Since the school became an academy in 2011, it decreased the number of languages on offer as they no longer had language college status. Since 2017, the school has taught only German as a foreign language.

In March 2012, Bishop Rawstorne was one of only about 100 schools in England to be granted Teaching School status in the second cohort of applications.

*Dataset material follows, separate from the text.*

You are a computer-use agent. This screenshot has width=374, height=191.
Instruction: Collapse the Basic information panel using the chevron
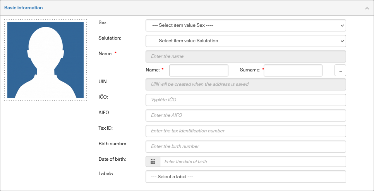(x=367, y=8)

In July 2020 the head teacher, Paul Cowley, sent a circular letter to parents accusing their children of not engaging or working hard enough during the lockdown imposed in the UK as the result of the COVID-19 pandemic. Parents complained to the press that the school had failed to provide adequate online teaching and that the letter accused them for not engaging their children.

== Religious ethos ==
The school, which is in the Diocese of Blackburn, has a strong Church of England religious emphasis. In 2007 the school was rated highly in a denominational report. The school has a chaplaincy team made up of priests from the Church of England. It is a Christian school with Christian values.

== Performance ==
According to a 2021 OFSTED report, the school's' performance was rated as 'good' a downgrading from the previous 2007 rating of 'outstanding'. In 2008 the school had 29% A* to A grades earning a rank of 35, down on the previous year of 34% with a rank of 11. However, 2009 saw an increase to 42.5% A*/A grades, improving rank to 8. Scores are usually above average in the country and in local league tables. The school has increasingly high GCSE grades, where in 2007 the school attained 84% A*-C grades, compared to 58% in 2001, making it within the top 10% of UK schools. The school's performance continued upwards and by 2010, it attained 90.1% A*-C grades (85% A*-C inc. English & Maths).
In 2018 the school achieved a 91% standard pass in English Language and Maths (9-4 grades), an improvement of 4.5% on the scores from 2017. In addition 72% of students achieved a strong pass in both subjects (9-5 grades). Furthermore in English Language and Maths respectively, 47.5% and 30.7% of students achieved a 7-9 grade, equivalent to an A* or A grade previously.